# Exercise aim:
Copy only the lines between the one containing "You are a computer-use" and the end of the records, both included, leaving out pictures.

# Collected data:
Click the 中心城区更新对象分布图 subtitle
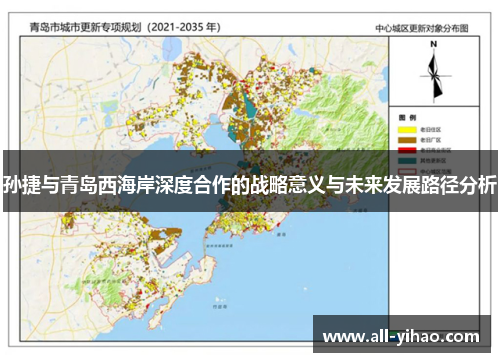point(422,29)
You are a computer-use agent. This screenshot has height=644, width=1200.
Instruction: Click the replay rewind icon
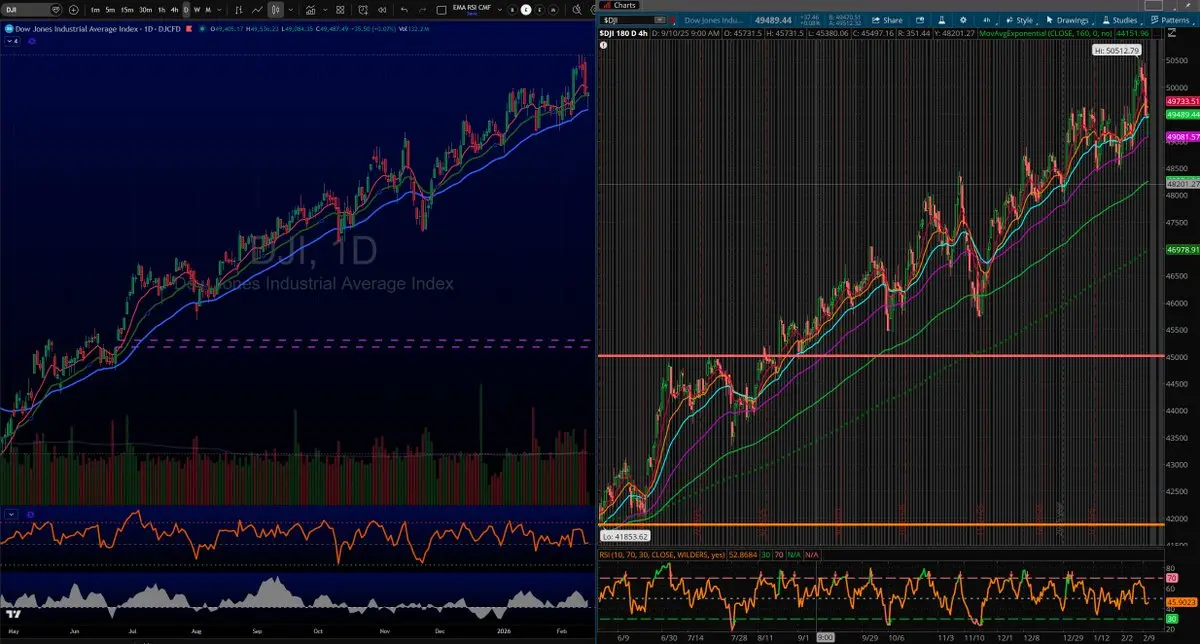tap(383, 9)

# Output:
You are a computer-use agent. This screenshot has height=644, width=1200.
Instruction: Click the replay rewind icon
tap(383, 9)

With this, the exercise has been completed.